When Is Debt Dangerous?
Debt assists a business until the business has trouble paying it off, either with new capital or with free cash flow. Part and parcel of capitalism is the process of 'creative destruction' where failed businesses are mercilessly liquidated by their bankers. However, a more common (but still painful) scenario is that it has to raise new equity capital at a low price, thus permanently diluting shareholders. Of course, plenty of companies use debt to fund growth, without any negative consequences. The first thing to do when considering how much debt a business uses is to look at its cash and debt together.
View our latest analysis for Lake Materials
What Is Lake Materials's Net Debt?
As you can see below, at the end of September 2024, Lake Materials had ₩207.5b of debt, up from ₩163.8b a year ago. Click the image for more detail. However, it does have ₩42.1b in cash offsetting this, leading to net debt of about ₩165.4b.
How Healthy Is Lake Materials' Balance Sheet?
Zooming in on the latest balance sheet data, we can see that Lake Materials had liabilities of ₩127.9b due within 12 months and liabilities of ₩104.3b due beyond that. Offsetting this, it had ₩42.1b in cash and ₩22.1b in receivables that were due within 12 months. So it has liabilities totalling ₩168.0b more than its cash and near-term receivables, combined.
While this might seem like a lot, it is not so bad since Lake Materials has a market capitalization of ₩798.6b, and so it could probably strengthen its balance sheet by raising capital if it needed to. However, it is still worthwhile taking a close look at its ability to pay off debt.
We use two main ratios to inform us about debt levels relative to earnings. The first is net debt divided by earnings before interest, tax, depreciation, and amortization (EBITDA), while the second is how many times its earnings before interest and tax (EBIT) covers its interest expense (or its interest cover, for short). This way, we consider both the absolute quantum of the debt, as well as the interest rates paid on it.
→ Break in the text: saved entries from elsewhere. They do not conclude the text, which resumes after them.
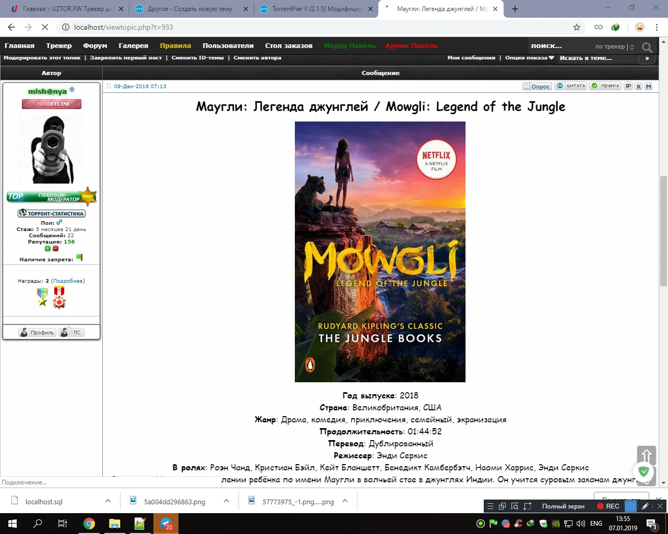Click the Подробнее awards link
This screenshot has width=668, height=534.
tap(68, 281)
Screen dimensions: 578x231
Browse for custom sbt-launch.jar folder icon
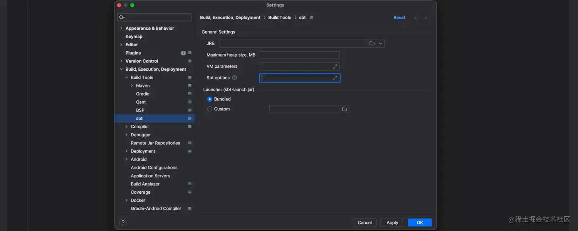tap(344, 109)
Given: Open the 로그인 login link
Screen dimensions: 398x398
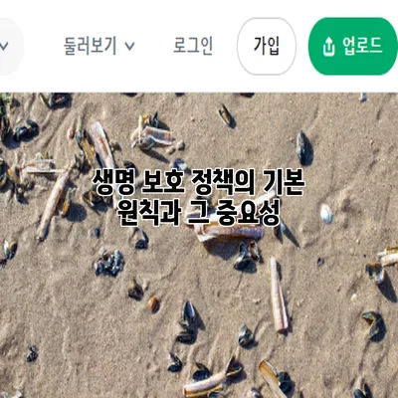Looking at the screenshot, I should [193, 46].
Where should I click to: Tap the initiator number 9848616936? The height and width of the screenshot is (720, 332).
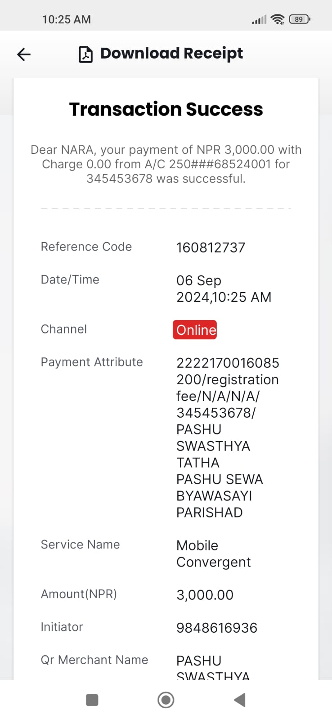click(x=217, y=628)
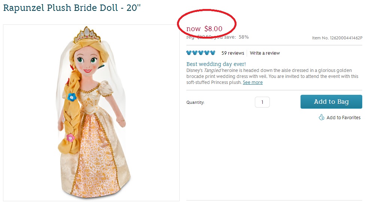This screenshot has width=372, height=202.
Task: Write a review for this doll
Action: [265, 53]
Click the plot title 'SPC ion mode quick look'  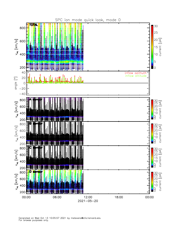(x=88, y=20)
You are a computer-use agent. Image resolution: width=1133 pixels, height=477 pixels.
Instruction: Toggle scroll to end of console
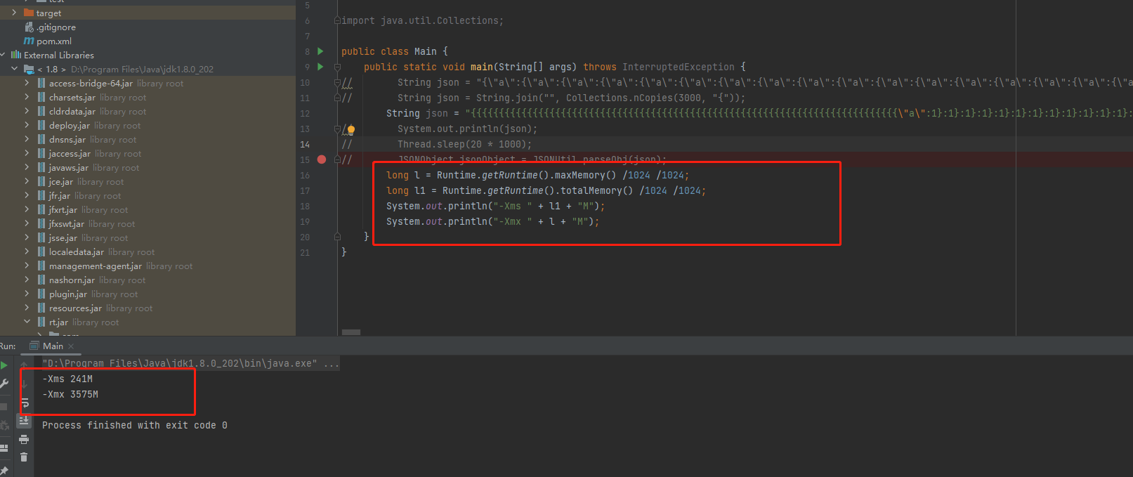[x=24, y=420]
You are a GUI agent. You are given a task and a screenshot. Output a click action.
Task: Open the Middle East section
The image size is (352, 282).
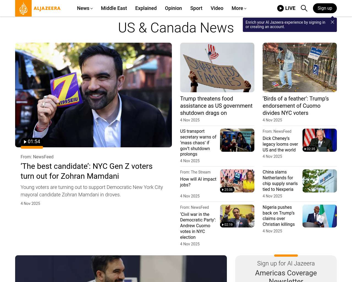click(x=114, y=8)
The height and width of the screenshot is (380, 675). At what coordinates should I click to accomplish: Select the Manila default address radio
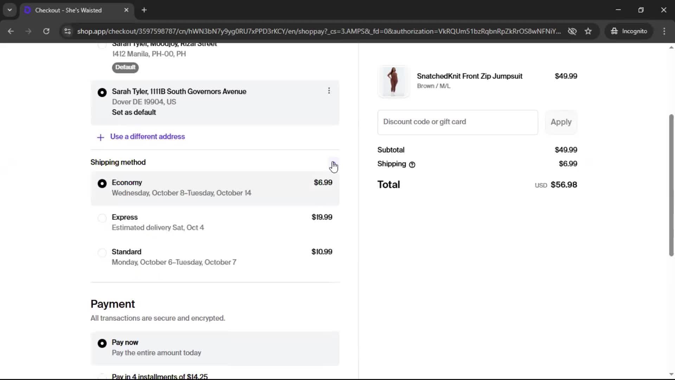coord(102,45)
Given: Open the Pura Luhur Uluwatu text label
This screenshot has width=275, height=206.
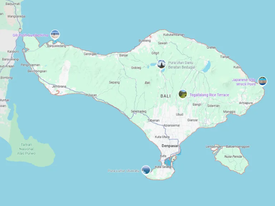Looking at the screenshot, I should [123, 171].
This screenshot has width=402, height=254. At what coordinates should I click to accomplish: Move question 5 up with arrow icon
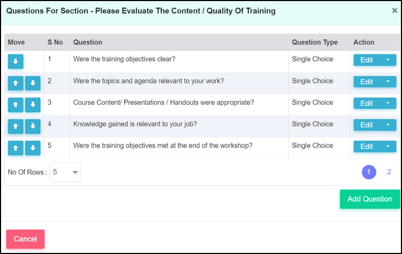[x=16, y=148]
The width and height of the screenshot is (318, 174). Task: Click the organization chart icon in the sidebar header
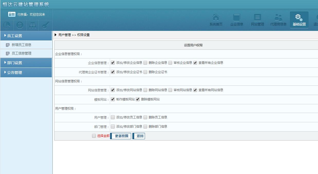[33, 25]
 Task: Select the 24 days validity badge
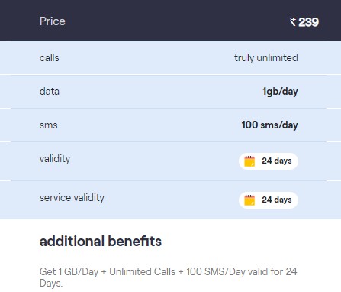coord(269,161)
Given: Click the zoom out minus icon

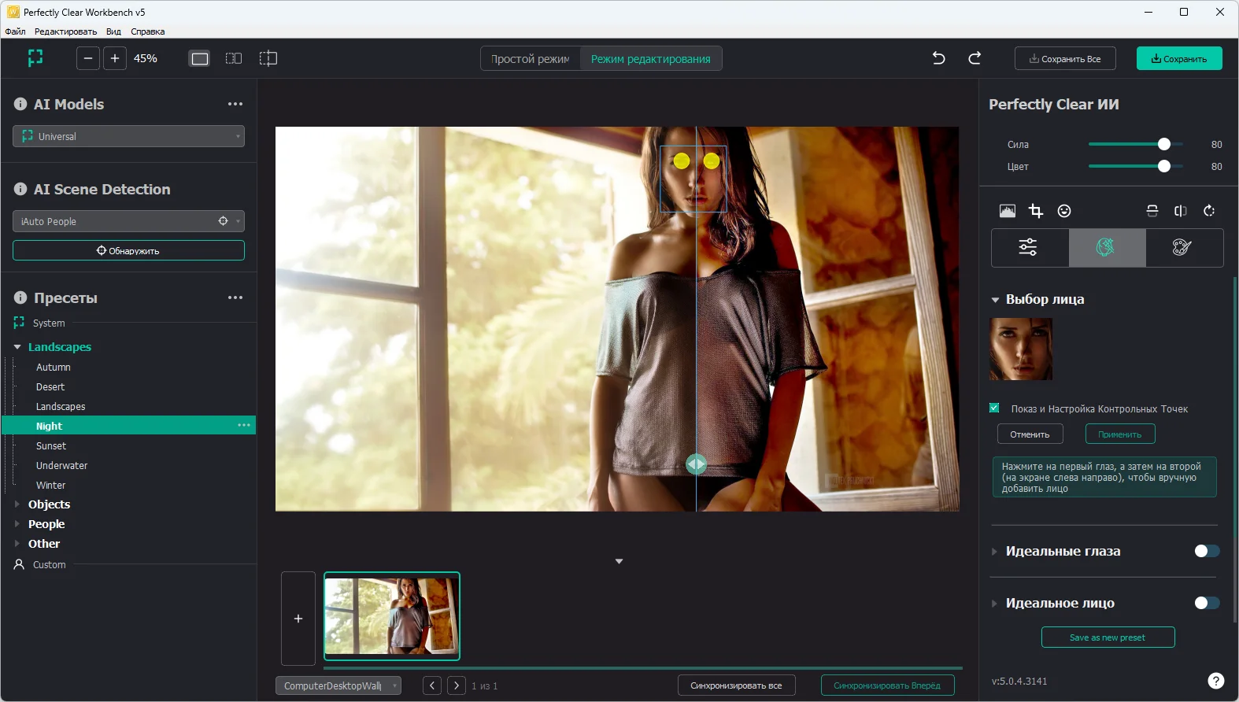Looking at the screenshot, I should point(88,58).
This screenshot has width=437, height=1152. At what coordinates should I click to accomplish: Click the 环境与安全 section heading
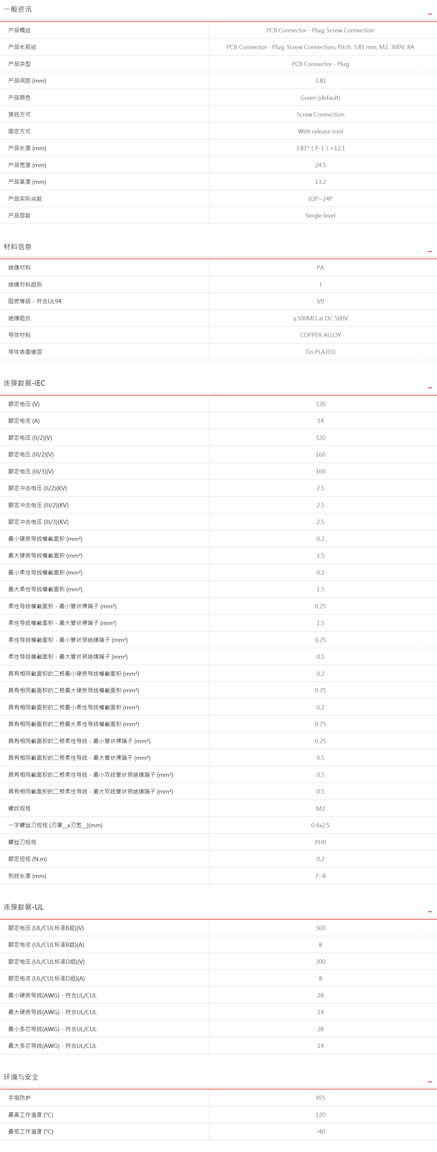21,1077
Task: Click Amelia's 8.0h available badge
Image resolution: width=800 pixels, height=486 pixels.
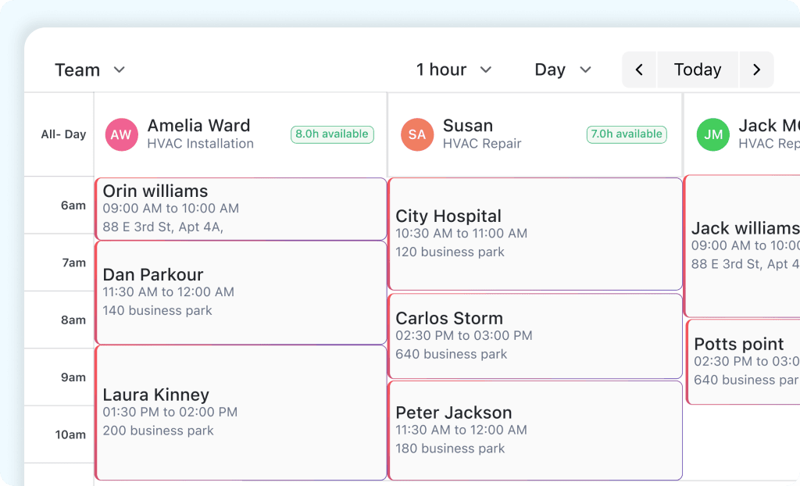Action: [x=332, y=134]
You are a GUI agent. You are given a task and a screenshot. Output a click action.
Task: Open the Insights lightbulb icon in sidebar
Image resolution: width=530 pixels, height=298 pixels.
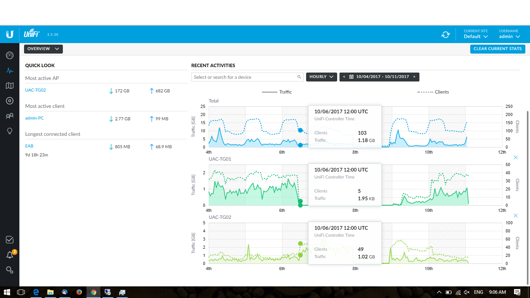click(x=10, y=131)
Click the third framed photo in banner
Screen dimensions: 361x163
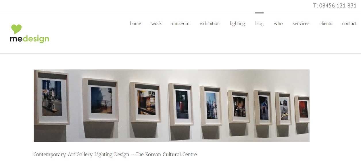pyautogui.click(x=145, y=102)
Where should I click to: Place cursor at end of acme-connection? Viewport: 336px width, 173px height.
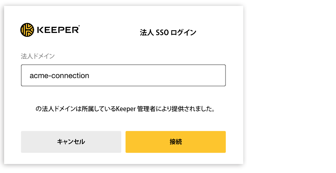point(89,75)
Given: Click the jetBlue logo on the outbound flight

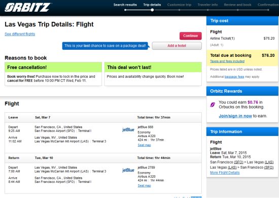Looking at the screenshot, I should click(x=128, y=129).
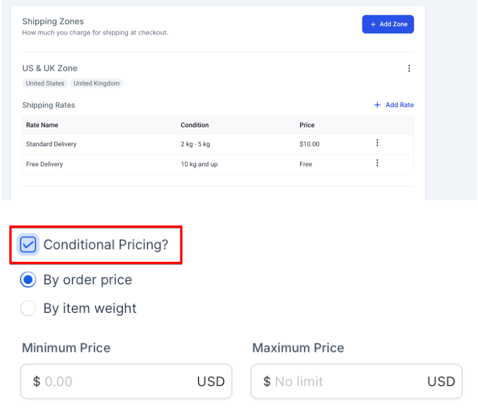Select the Free Delivery rate row
478x411 pixels.
pos(183,164)
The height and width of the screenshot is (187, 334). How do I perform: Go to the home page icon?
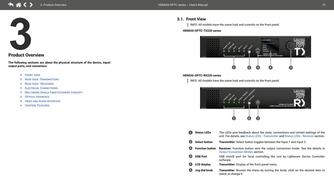pyautogui.click(x=18, y=5)
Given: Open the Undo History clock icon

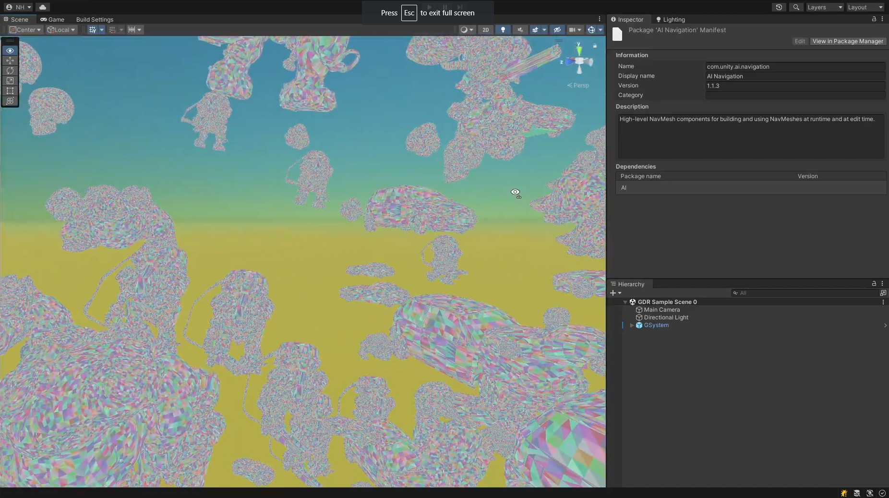Looking at the screenshot, I should point(779,7).
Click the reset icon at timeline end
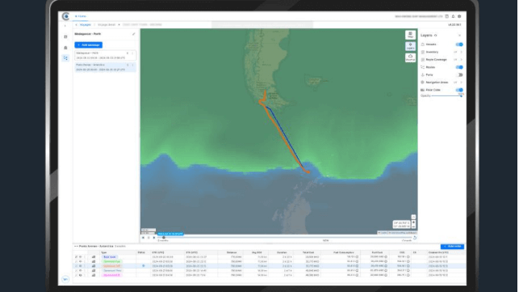This screenshot has height=292, width=519. coord(414,238)
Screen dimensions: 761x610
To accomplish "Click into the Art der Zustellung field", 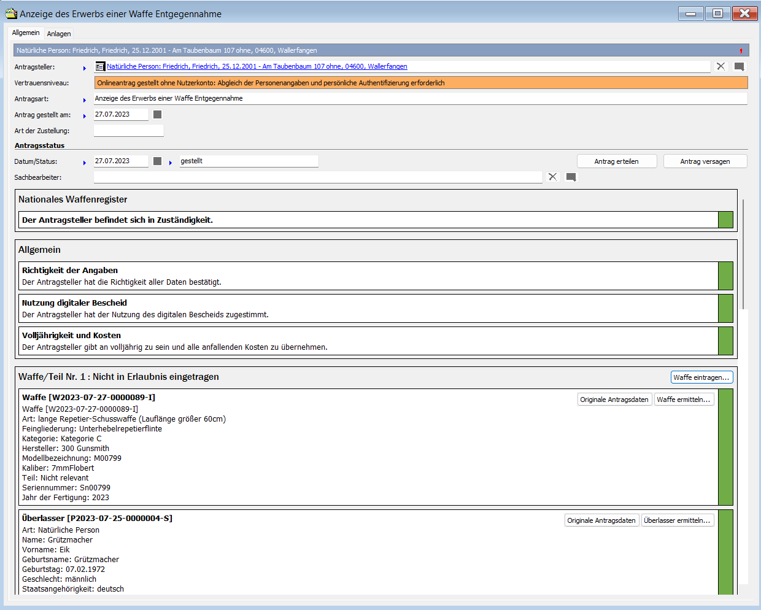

Lake Materials has a debt to EBITDA ratio of 4.8 and its EBIT covered its interest expense 3.3 times. This suggests that while the debt levels are significant, we'd stop short of calling them problematic. Even worse, Lake Materials saw its EBIT tank 24% over the last 12 months. If earnings continue to follow that trajectory, paying off that debt load will be harder than convincing us to run a marathon in the rain. The balance sheet is clearly the area to focus on when you are analysing debt. But it is future earnings, more than anything, that will determine Lake Materials's ability to maintain a healthy balance sheet going forward. So if you want to see what the professionals think, you might find this free report on analyst profit forecasts to be interesting.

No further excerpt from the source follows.